Needless to say, Vettel hopes to add yet another victory to his tally, which would see him equal the record of fellow world champion Damon Hill and put him joint 11th in the all-time winners list.

“The track in Abu Dhabi is special,” the double champion says. “The race starts at dusk and finishes at night, which means we have to drive with special helmet visors because of the different light conditions. The other factor is that we drive anti-clockwise. The track’s a bit like Singapore from the speed, but the asphalt is smoother. There are two special features - one is the passage under the Yas Hotel, where else can you actually drive under your room! The second is the pit-lane exit. It’s partly underground and it feels like you’re coming out of an underground parking garage when you drive through it.”

Webber made it very clear in India that he isn’t looking for hand-outs from his team mate, but the Australian would dearly love to win a race this season, from the front.

“I’m really looking forward to getting to Abu Dhabi,” he confirms. “Although it’s not one of the most challenging venues of the season, with every real corner being second and third gear, it’s always a great spectacle. It’s a twilight race, so it looks amazing on TV. It’s another great opportunity for the team to get a very good result as the season comes to a close. The sun is always shining and the conditions are always beautiful, so that’s something to look forward to.”

While Ferrari are also likely to be very competitive and Alonso would love to expunge the bad memories he has of being trapped all race behind Vitaly Petrov last year, interest will also focus on the fight between Force India, Toro Rosso and Sauber for sixth overall. Williams’ Pastor Maldonado starts the weekend on the back foot as he will drop ten places on the grid for using his ninth engine of the season at Yas Marina.

Further back Canadian Rob Wickens gets his first official run as a Friday morning driver at Virgin in place of Jerome D’Ambrosio.

“I’m thrilled to be given the opportunity to test with the team in a race weekend context and at a track like Abu Dhabi,” the new World Series by Renault champion says. “This year just keeps getting better and better and I can’t thank Marussia enough for their continued support. The Vairano test was a good grounding for me but the opportunity to kick things up a gear in a Free Practice session is obviously the next big step in my career and I hope my feedback will have a positive benefit on the team’s performance.”

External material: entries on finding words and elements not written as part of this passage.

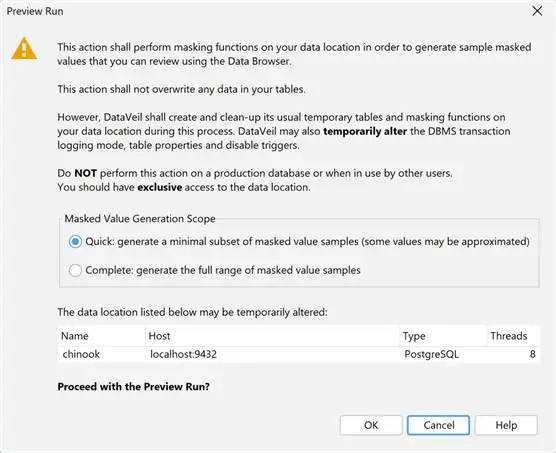Click the Masked Value Generation Scope group label
Screen dimensions: 556x453
tap(140, 219)
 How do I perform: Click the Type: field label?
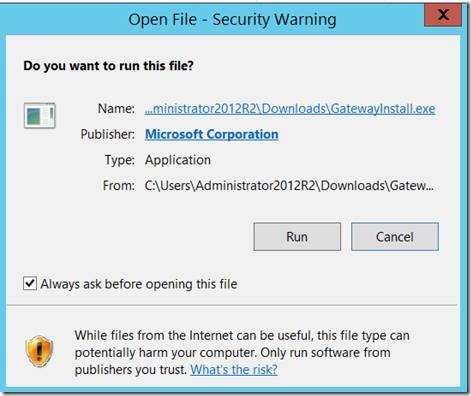click(x=120, y=160)
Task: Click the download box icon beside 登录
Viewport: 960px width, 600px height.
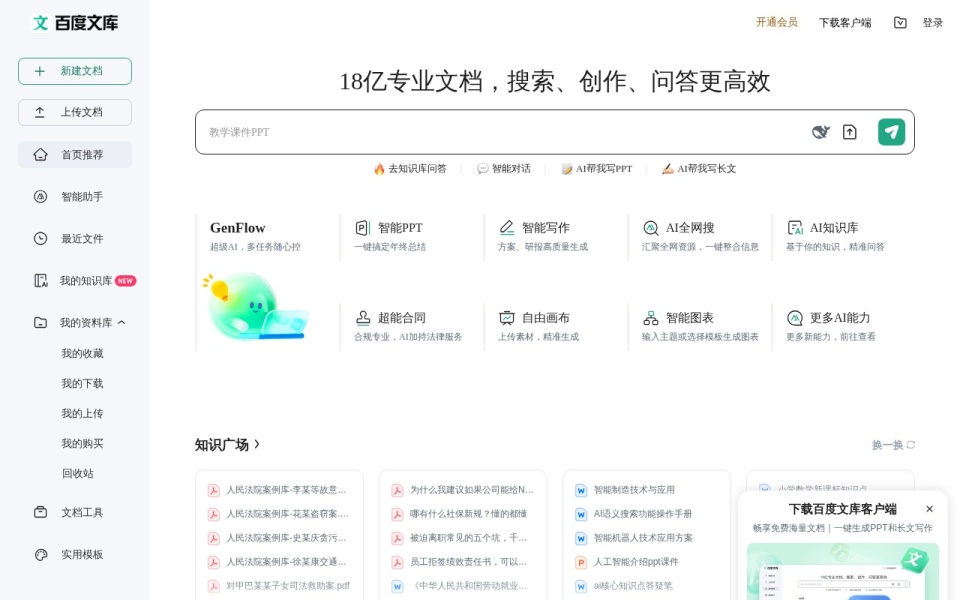Action: 899,23
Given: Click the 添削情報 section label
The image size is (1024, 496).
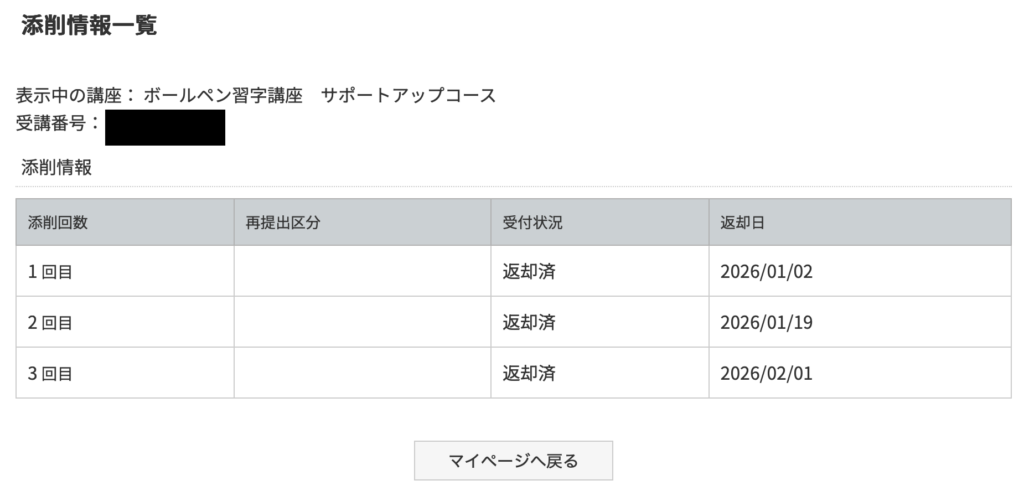Looking at the screenshot, I should 57,169.
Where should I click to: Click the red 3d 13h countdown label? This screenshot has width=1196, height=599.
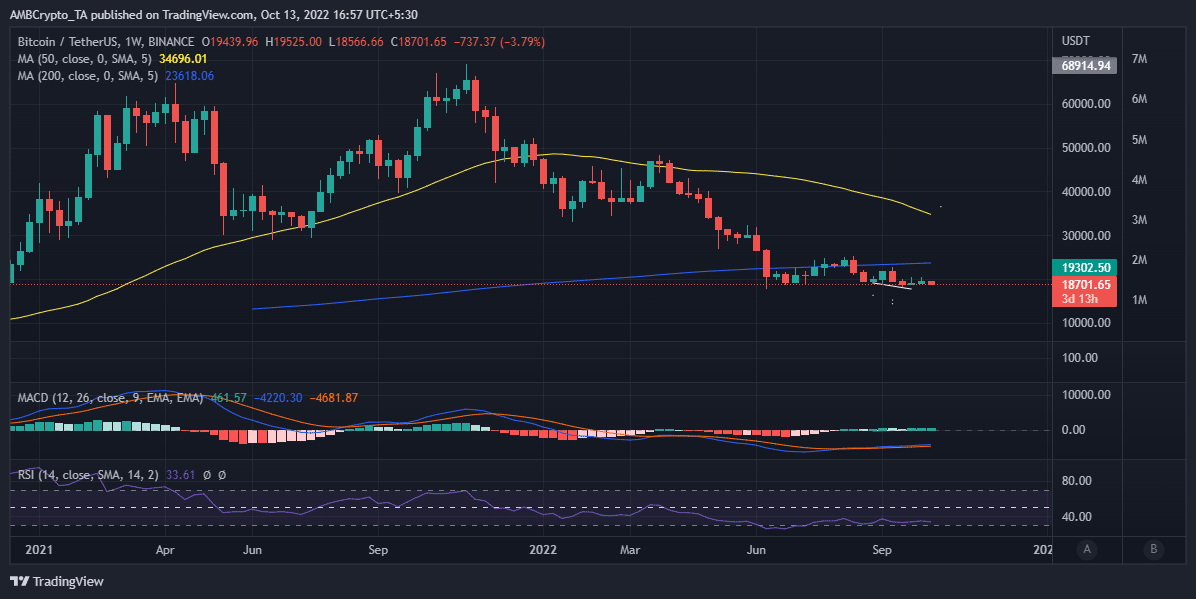tap(1086, 298)
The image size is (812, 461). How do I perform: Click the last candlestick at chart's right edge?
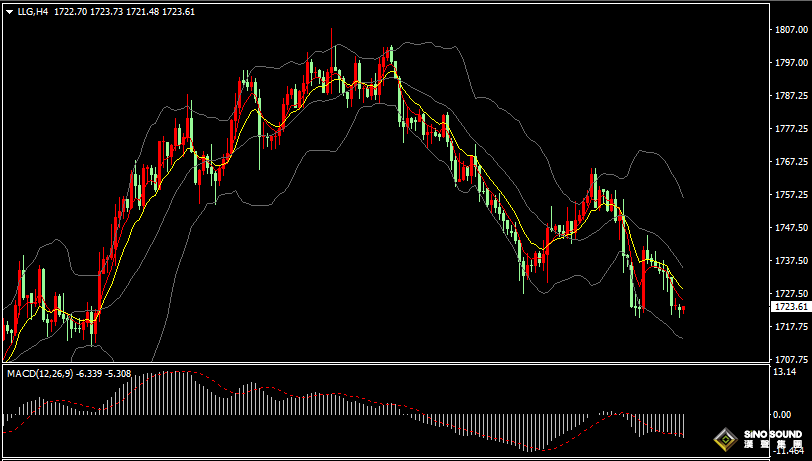[682, 309]
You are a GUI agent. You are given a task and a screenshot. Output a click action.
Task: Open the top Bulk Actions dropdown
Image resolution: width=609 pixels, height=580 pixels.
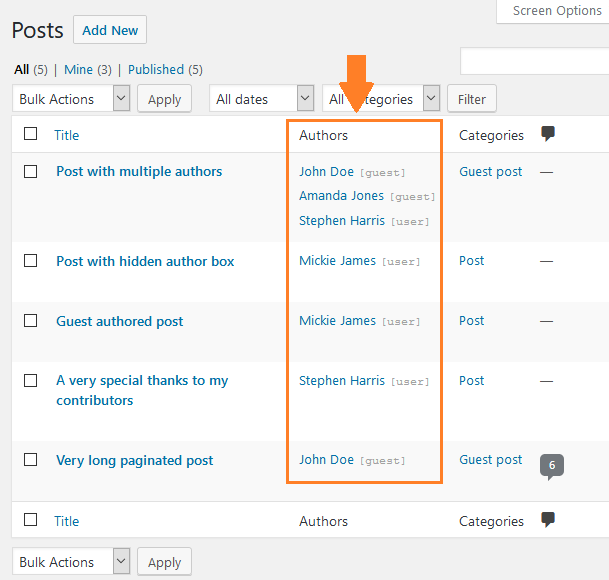coord(73,99)
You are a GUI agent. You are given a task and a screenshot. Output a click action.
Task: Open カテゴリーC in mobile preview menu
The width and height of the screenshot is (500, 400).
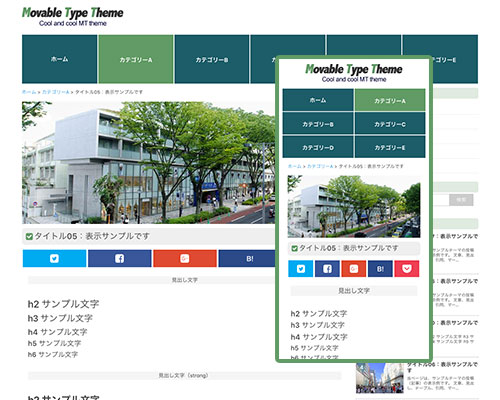click(x=390, y=124)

2011 World Series by Renault runner-up Jean-Eric Vergne will also enjoy a Friday run - he’ll be in the Toro Rosso of Sebastien Buemi during the morning session.

Pirelli will be bringing their medium and soft compound rubber to the twilight race, for which the usual schedule has been modified. Friday’s practice sessions will run from 1300 hours local time to 1430 and then 1700 to 1830; Saturday’s final session will be from 1400 to 1500, with qualifying from 1700 to 1800; and the race will start at 1700 on Sunday. All times are four hours ahead of GMT. The teams will also be given two extra sets of an experimental soft compound tyre for use on Friday only.

The weather should be reasonably settled with partial cloud and an ambient temperature of 28 degrees Celsius expected on each day, though there may be some showers on Friday. The race will run over 55 laps of the 5.554 kilometre (3.451 mile) circuit, or 305.355 kilometres (189.747 miles).